Creo percibir cierto orgullo –un fenómeno cultural yanqui de los últimos dos o tres decenios– en “encarar de frente” las desgracias de la vida. Así que acá la esposa adorada se muere muy joven y repentinamente, la niña nunca conoce a su papá porque se suicidó cuando ella era bebé, la esposa/madre dedicada está moribunda con algo que parece cáncer. Es curioso, porque a la larga la película no resulta amarga (nada que se acerque a Manchester junto al mar). Quizá sea porque, a la larga, todas esas historias dolorosas parecen convergir en un amor de toda la vida (y, de paso, la joven supera su fase punk, empieza a vestirse y peinarse como una integrada joven de clase media y alcanza la felicidad duradera –ambas cosas quizá se conecten–). Entonces es como en los cuentos de hadas: contemplamos las vicisitudes de las generaciones pasadas y de la propia infancia desde ese “felices para siempre”, potenciado incluso por el camino accidentado y tortuoso que llevó hacia él. Esa perspectiva contribuye a consolarnos con respecto a las desgracias ocurridas en el pasado, porque deja una idea de que, de alguna manera, se justifican, se cargan de un sentido redentor, en la forma del recuerdo siempre presente de nuestros descendientes.
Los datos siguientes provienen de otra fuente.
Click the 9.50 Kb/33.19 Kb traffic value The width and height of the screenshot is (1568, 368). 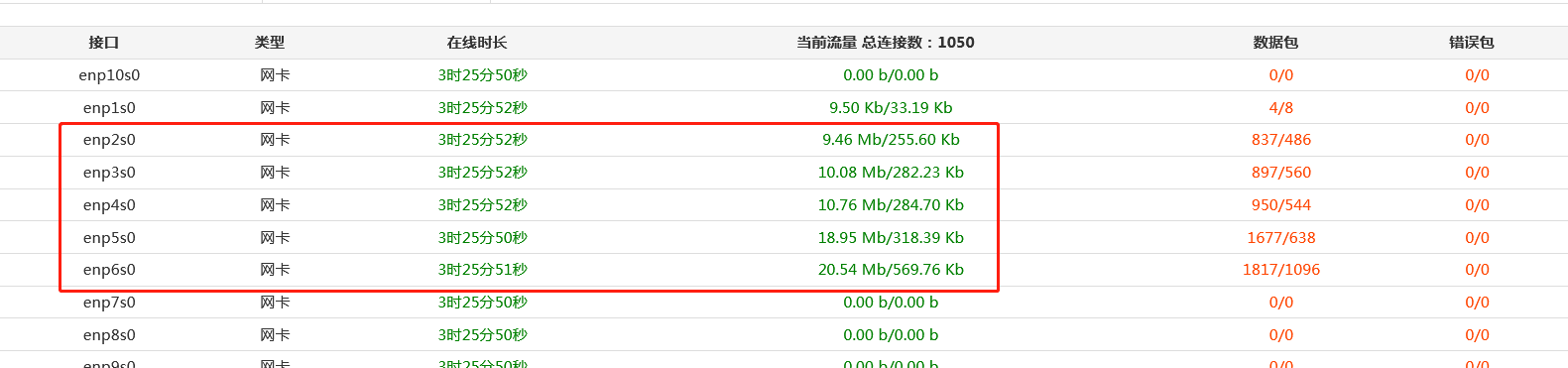coord(891,108)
Es triste ver morir a esa gente tan buena e interesante, pero al menos cada una de esas personas vivió una vida llena de sentimientos intensos, impregnó de amor a su entorno e importó mucho a quienes la conocieron bien.

Si hacemos las cuentas, transcurren unos buenos 90 años entre los eventos más antiguos y los más recientes mostrados en la película. Sin embargo, la ambientación no parece cambiar. Como que la película simplifica sus juegos emotivos a través de ese artificio curioso, una vez que el contexto es siempre “la actualidad” o el pasado muy reciente, y, por lo tanto, no median cambios culturales/sociales potencialmente distanciadores. Uno se puede identificar con cada uno de los personajes sin interferencias de las diferencias generacionales o culturales.

Mucho de eso es interesante. Algunas supuestas sorpresas son predecibles, pero otras no lo son. Hay pequeñas historias dentro de la historia que son atrayentes. Antonio Banderas hace su mejor papel en años. Dudo que la película vaya a marcar época o ser especialmente recordada, pero se puede disfrutar dentro de las condiciones enunciadas en el párrafo inicial de esta nota.

La vida misma (Life Itself) | Dirigida por Dan Fogelman. Con Oscar Isaac, Olivia Wilde, Antonio Banderas. Estados Unidos/España, 2018.